It never goes away and it has made me who I am.

NorthernMSW: Advocacy, Aging, Healthcare & Social Work Issues…..

Grief in Children

03Oct

Grief in Children Rea L. Ginsberg, LCSW-C, ACSW, BCD- Guest Blogger

Child hands

The above post struck me to my core–and this is why:

Nearly sixty years. It never goes away.  It formed who I became.  In the late 50’s and early 60’s my father’s lymphoma was a “secret” that only his wife and children knew.  After informing her 11 and 15 year old children that their father had a fatal illness, our mother rarely spoke to us about it—except, for an example, in retort to my question, “Can we have another baby?”  “You know your father is going to die!”  Bottling up became so profoundly painful, that both my brother and I became outspoken adults.  For me, that doesn’t always have good results, but it is better than the alternative.  The writing of my book, “What to Do about Mama?” and my blog of the same name, have brought my formative years into even greater focus.  This article has made me wonder how I made it through adulthood without more “pathological developmental distortion or arrest.”  Also see my blog post for more on the topic of grief:  Different Perspectives on Grief

Here are some excerpts that really hit home:

  • It seems senseless to debate which types of grief are the worst.  Which are the hardest to bear.  Every form hurts so very far beyond normal limits, beyond ordinary words.  Profound sadness.  It takes our breath away.  It aches that much.  Every form requires extraordinary coping skills.  Every form holds its hazards.  However, this childhood form does appear to be among the very worst.
  • Only in childhood can death deprive an individual of so much opportunity to love and be loved and face him with so difficult a task of adaptation….The death of a parent engenders a longing of incomparable amount, intensity, and longevity.”
  • The child’s loss of a parent is one of the most difficult forms of bereavement.
  • Recovery is arduous, exhausting, and hard to accomplish.  The death of a parent is life-altering on a permanent basis.  It is a severe emotional wound.  It is traumatic.
  • “Although we know that, after such a loss, acute mourning will subside, we also know that a part of us shall remain inconsolable and never find a substitute.  No matter what we believe may fill the gap…we will nevertheless remain changed forever…”
  • From their many experiences with children, child psychotherapists tend to agree that the child’s mourning process never does entirely end, nor should it.  The mental representation of the lost loved one, the memories and an accompanying degree of longing, remain with the child through childhood and adulthood – throughout his lifetime.
  • The child is indeed bereaved, but he himself is in need of a caregiver.
  • This troublesome outlook for the child can be mitigated by the understanding and compassionate presence of the other parent or another adult.  Even an older sibling can soften the hardship.  Someone must be there to receive and relieve the child’s distress.  The child cannot be left alone to cope with loss and still remain healthy – both in mind and in body.  Sorrow must be shared.  Every person needs to know he is not alone with grief.  The child is especially vulnerable and needy in this respect.
  • Children draw great strength from their caregivers.  The child needs the love and gentle guidance of a perceptive, patient, and capable caregiver.
  • We know from those studies that children were least traumatized when the primary caregiver – usually but not always the mother – remained close, loving, calming, and comforting.  Children’s reactions to loss depend mainly on the reactions of the primary caregiver.
  • The interaction between internal and external forces decides between the possibility of normal developmental progress and the incidence of pathological developmental distortion or arrest.”
  • If the child’s caregiver is the other parent, we have come full circle, returning to the bereaved caregiver.  Grief is not optional.   The caregiver must attend to his own grief and to the grief of his child.  Perhaps, in some important sense, parent and child comfort, soothe, and reassure each other.  They support one another.  The feeling of deep sorrow is shared.  The process and progress of the caregiver’s bereavement is then highly significant not only for himself but also for his child.  The child’s mastery of his situation depends substantially on the caregiver.  It is a large responsibility.
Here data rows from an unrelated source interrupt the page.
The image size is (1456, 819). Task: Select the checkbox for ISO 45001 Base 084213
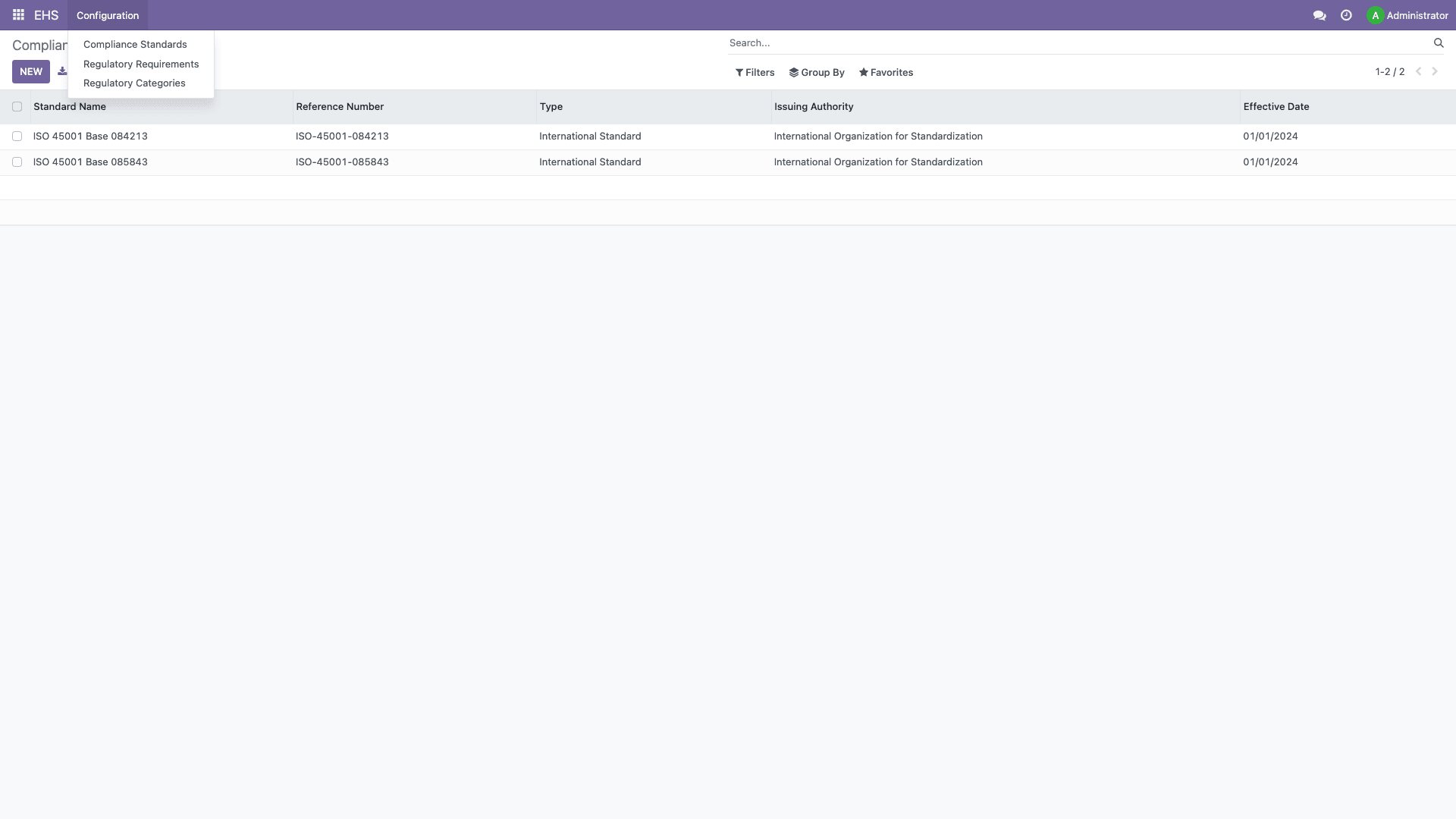[17, 136]
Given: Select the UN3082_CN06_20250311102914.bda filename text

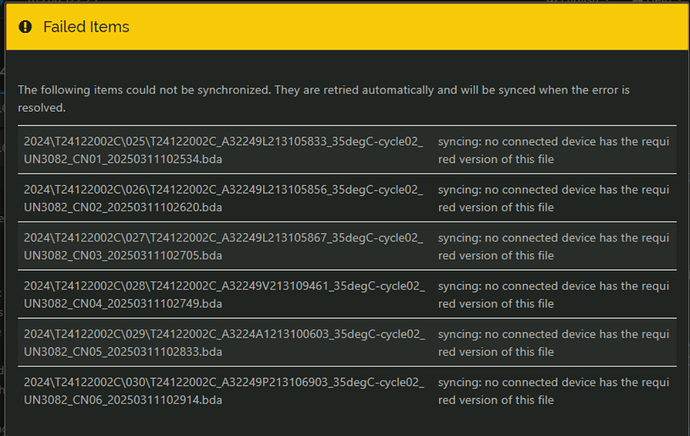Looking at the screenshot, I should click(x=123, y=400).
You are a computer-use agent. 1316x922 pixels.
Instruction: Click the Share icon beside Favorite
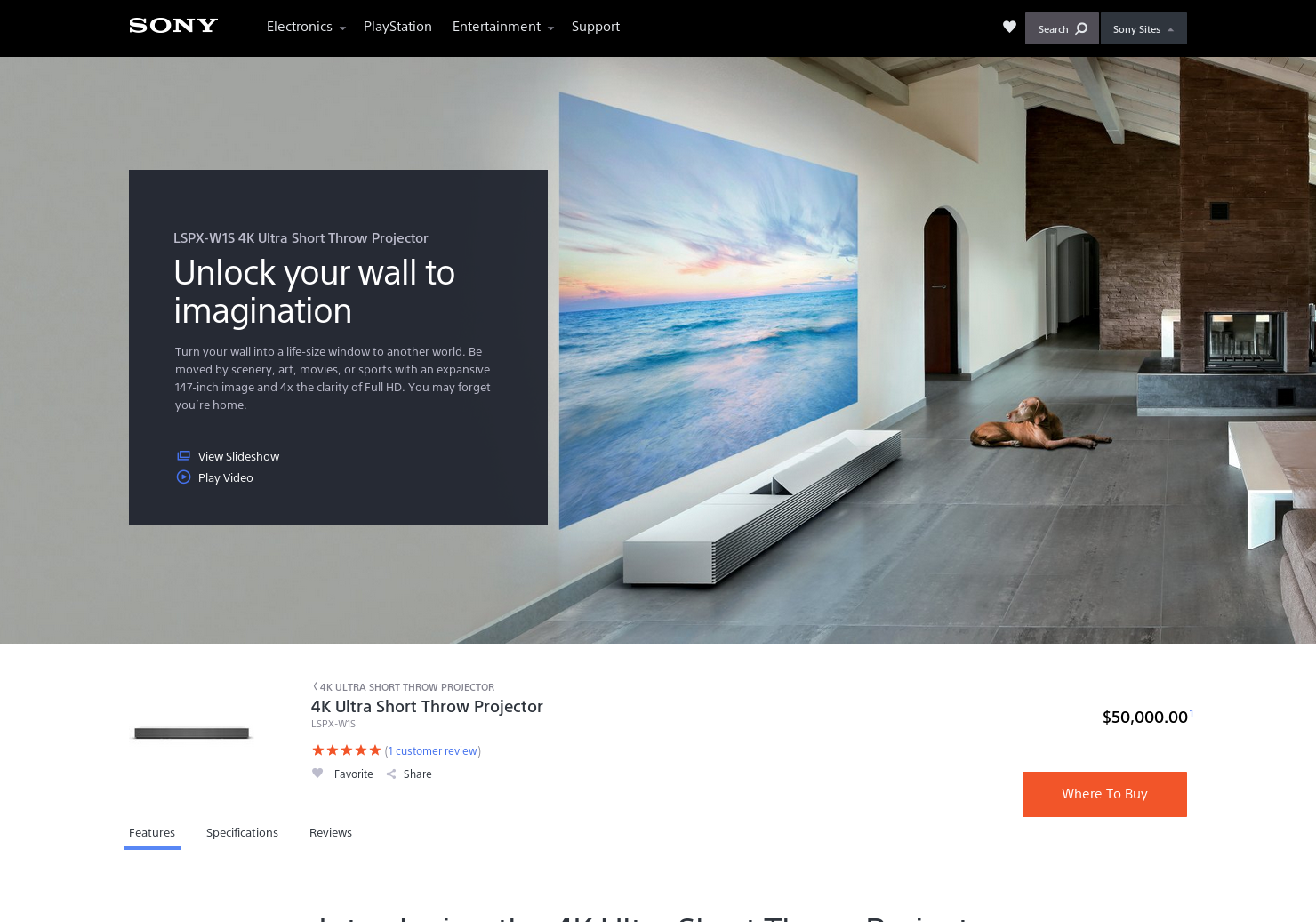(x=391, y=774)
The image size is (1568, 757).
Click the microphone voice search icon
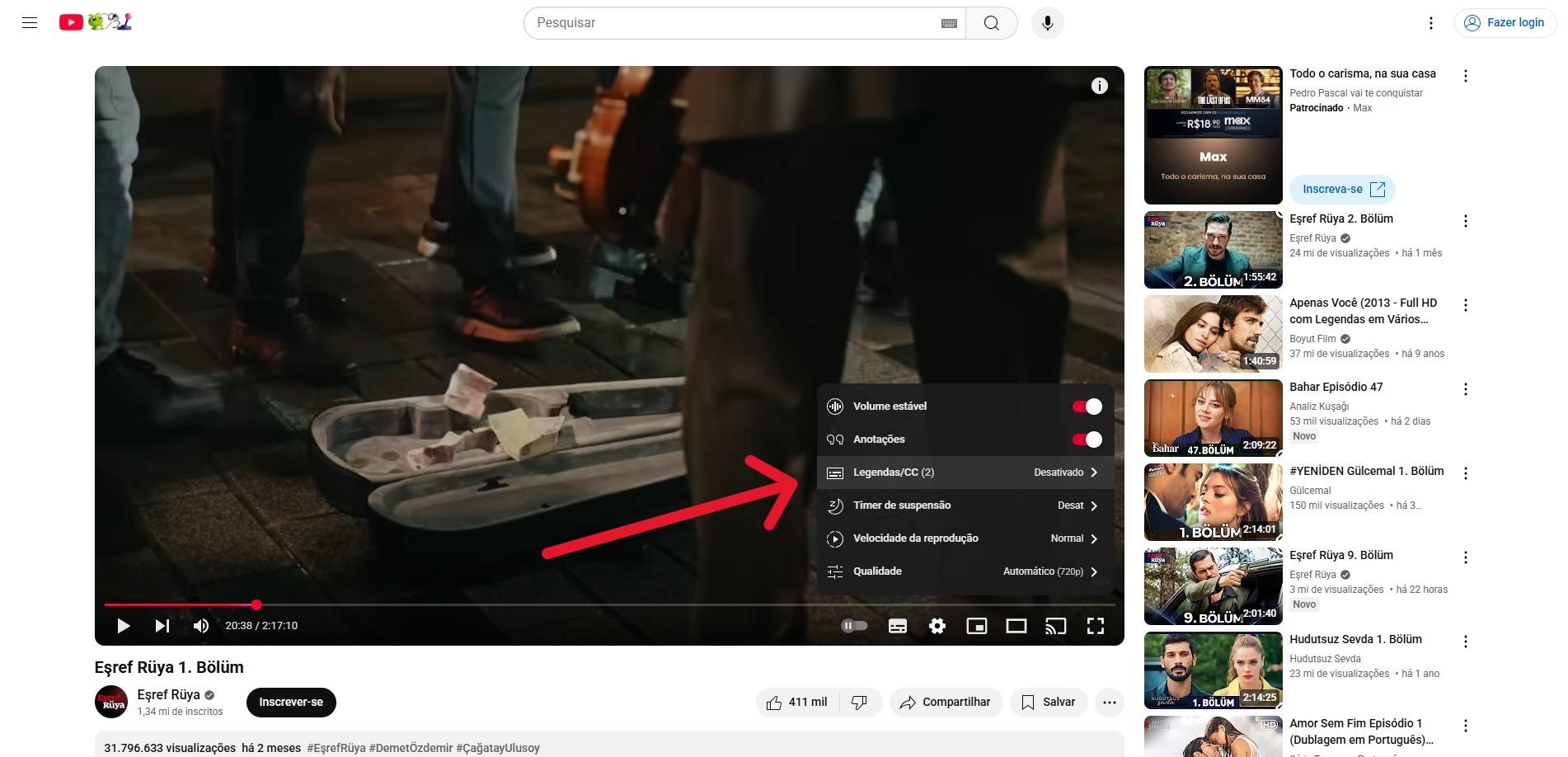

Honesty and openness are virtually always good policy with children.  The subject of death will carefully follow this pathway – when the caregiver is strong enough and wise enough to pursue it.  He will know intuitively how to listen well and respond to the child’s expressions of grief.
  • No hurry to heal.  No pressure to “snap out of it.”  Honesty and openness.  Love.  Memory.  A firm, soothing hand to hold.  Talking.  It takes only one human being who cares.  That is the route to strength and growth.